Drug Repurposing Hypothesis Generation Using the "RE:fine Drugs" System
05:10

Drug Repurposing Hypothesis Generation Using the "RE:fine Drugs" System

Published on: December 11, 2016

Physician perceptions about generic drugs.

William H Shrank1, Joshua N Liberman, Michael A Fischer

  • 1Brigham and Women's Hospital and Department of Medicine, Division of Pharmacoepidemiology and Pharmacoeconomics, Harvard Medical School, Boston, MA, USA. wshrank@partners.org

The Annals of Pharmacotherapy
|January 6, 2011
PubMed
Summary
This summary is machine-generated.

Physician perceptions of generic medications reveal barriers to cost-effective use.
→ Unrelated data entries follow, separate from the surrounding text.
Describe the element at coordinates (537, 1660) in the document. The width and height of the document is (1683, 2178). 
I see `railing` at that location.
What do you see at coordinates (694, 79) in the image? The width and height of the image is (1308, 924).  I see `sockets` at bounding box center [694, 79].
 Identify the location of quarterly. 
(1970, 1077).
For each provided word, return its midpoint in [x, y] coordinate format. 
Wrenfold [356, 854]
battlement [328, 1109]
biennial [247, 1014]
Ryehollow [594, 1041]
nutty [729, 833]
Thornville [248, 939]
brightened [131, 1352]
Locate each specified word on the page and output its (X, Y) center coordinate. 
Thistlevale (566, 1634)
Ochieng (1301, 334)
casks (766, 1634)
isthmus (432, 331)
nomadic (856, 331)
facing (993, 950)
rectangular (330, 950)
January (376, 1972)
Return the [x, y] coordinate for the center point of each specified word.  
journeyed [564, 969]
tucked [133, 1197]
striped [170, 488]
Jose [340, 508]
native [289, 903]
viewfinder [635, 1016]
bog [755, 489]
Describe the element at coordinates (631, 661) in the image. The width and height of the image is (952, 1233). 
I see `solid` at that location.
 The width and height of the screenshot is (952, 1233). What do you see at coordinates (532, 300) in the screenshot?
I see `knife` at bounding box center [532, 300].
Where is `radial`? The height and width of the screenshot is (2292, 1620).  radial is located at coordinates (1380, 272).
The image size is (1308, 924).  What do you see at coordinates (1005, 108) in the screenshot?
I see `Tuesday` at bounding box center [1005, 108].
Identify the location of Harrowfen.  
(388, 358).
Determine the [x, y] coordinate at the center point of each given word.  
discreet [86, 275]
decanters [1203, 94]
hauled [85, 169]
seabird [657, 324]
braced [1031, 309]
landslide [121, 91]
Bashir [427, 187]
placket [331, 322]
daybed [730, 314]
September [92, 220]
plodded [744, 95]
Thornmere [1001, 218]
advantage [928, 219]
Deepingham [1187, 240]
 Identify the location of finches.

Older physicians show more negative views on generic efficacy and quality, impacting prescribing habits.

Related Experiment Videos

Last Updated: Jun 5, 2026

Drug Repurposing Hypothesis Generation Using the "RE:fine Drugs" System
05:10

Drug Repurposing Hypothesis Generation Using the "RE:fine Drugs" System

Published on: December 11, 2016

Area of Science:

  • Health Services Research
  • Pharmacoeconomics
  • Medical Education

Background:

  • Constrained healthcare resources necessitate understanding barriers to cost-effective medication use.
  • Physician perceptions significantly influence medication choices and adherence.

Purpose of the Study:

  • To investigate physician perceptions regarding generic medications.
  • To identify factors influencing these perceptions and their impact on generic prescribing.

Main Methods:

  • Survey of physicians using 5-point Likert scales to assess perceptions.
  • Analysis of data on cost-related nonadherence, efficacy, quality, and preferences for generics.
  • Logistic regression to identify predictors of physician perceptions.

Main Results:

  • Over 23% of physicians held negative perceptions about generic drug efficacy, and nearly 50% about quality.
  • Physicians over 55 were significantly more likely to report negative perceptions and avoid generics for themselves/family.
  • Pharmaceutical representatives were the primary information source (75%) on generic market entry.

Conclusions:

  • A substantial proportion of physicians harbor negative perceptions about generic medications, posing a barrier to their optimal use.
  • Targeted educational initiatives for older physicians may be beneficial for payors and policymakers aiming to increase generic utilization.